O que sabemos então, passados 10 anos da aplicação destas medidas? “Aumentou significativamente a proporção de alunos afrobrasileiros e indígenas dentro do ensino superior. Isso é particularmente notório em estados como São Paulo, onde a proporção de afro-brasileiros é francamente inferior à do Rio de Janeiro e sobretudo à dos estados do nordeste. Entrar na universidade de São Paulo sempre foi especialmente difícil para jovens oriundos do ensino público e da minoria afro-brasileira.”

O historiador admite que Portugal “tem sido uma relativa exceção à escala do conjunto do ocidente”, onde a sensibilidade para questões de discriminação racial “é particularmente baixa”, nomeadamente tendo em linha de conta casos como os de Inglaterra, Espanha, França e Reino Unido. Por isso, os resultados obtidos do outro lado do Atlântico podem não ser barómetros adequados para realidades tão distintas.

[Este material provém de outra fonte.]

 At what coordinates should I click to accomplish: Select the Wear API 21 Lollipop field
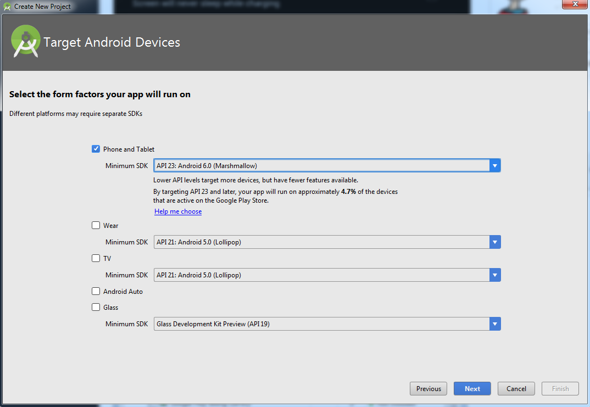click(321, 242)
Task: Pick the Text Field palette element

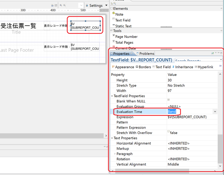Action: point(123,20)
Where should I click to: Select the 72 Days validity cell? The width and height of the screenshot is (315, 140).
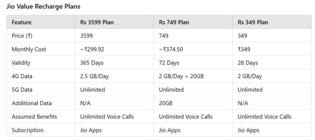pyautogui.click(x=169, y=63)
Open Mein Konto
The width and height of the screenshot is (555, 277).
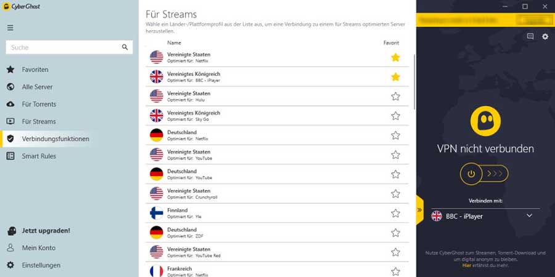pos(38,248)
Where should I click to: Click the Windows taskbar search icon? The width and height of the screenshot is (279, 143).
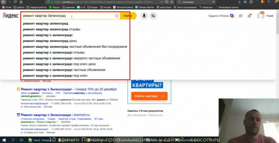13,140
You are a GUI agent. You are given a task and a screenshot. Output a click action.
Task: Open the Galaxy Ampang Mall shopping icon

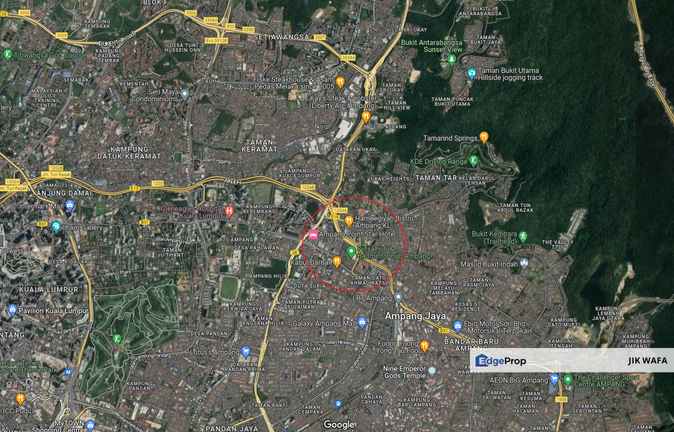coord(362,323)
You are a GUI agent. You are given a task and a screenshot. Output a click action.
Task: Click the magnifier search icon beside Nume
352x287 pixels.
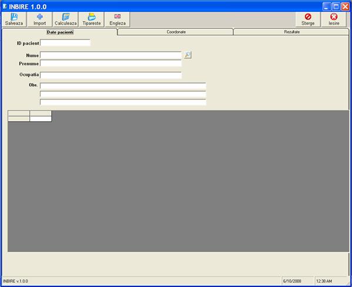(x=187, y=55)
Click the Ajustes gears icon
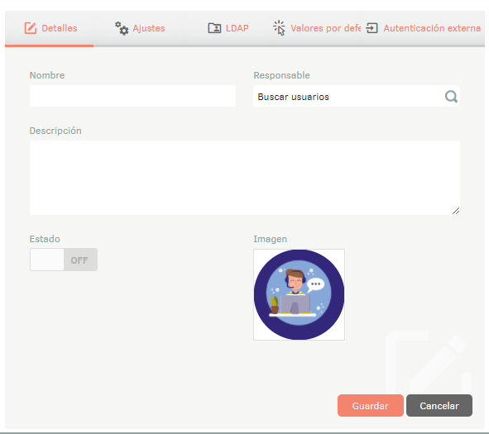The height and width of the screenshot is (434, 489). point(122,28)
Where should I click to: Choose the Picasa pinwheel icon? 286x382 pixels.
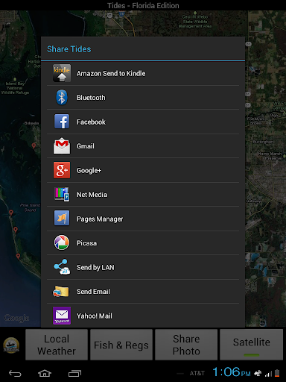pyautogui.click(x=62, y=242)
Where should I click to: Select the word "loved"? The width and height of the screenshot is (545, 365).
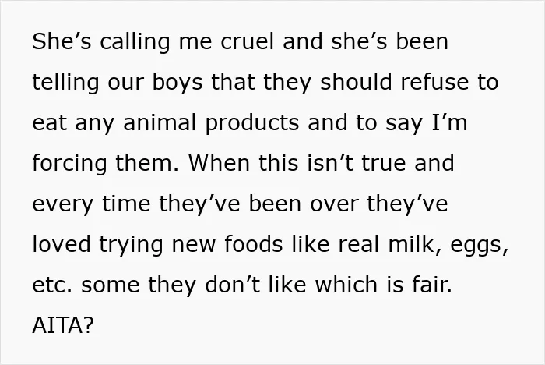coord(62,243)
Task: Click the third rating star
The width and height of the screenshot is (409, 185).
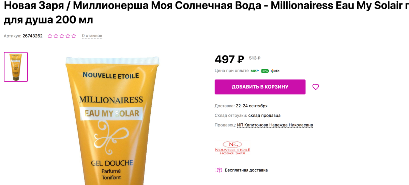Action: click(x=62, y=36)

Ainda assim, Manuel Loff não deixa de referir que, na sua opinião, “é preciso aplicar a mesma lógica” das quotas femininas às minorias étnicas, que “no caso português têm sido claramente invisibilizadas”: “Toda a discriminação positiva é para corrigir formas de desigualdade objetiva. Nunca são formas de discriminação na lei, são objetivas nas relações sociais. Qualquer constituição dos nossos dias dirá que é inaceitável a discriminação negativa em razão de sexo, raça ou religião. O problema é que as constituições não asseguram a efetiva igualdade de oportunidades”, teoriza.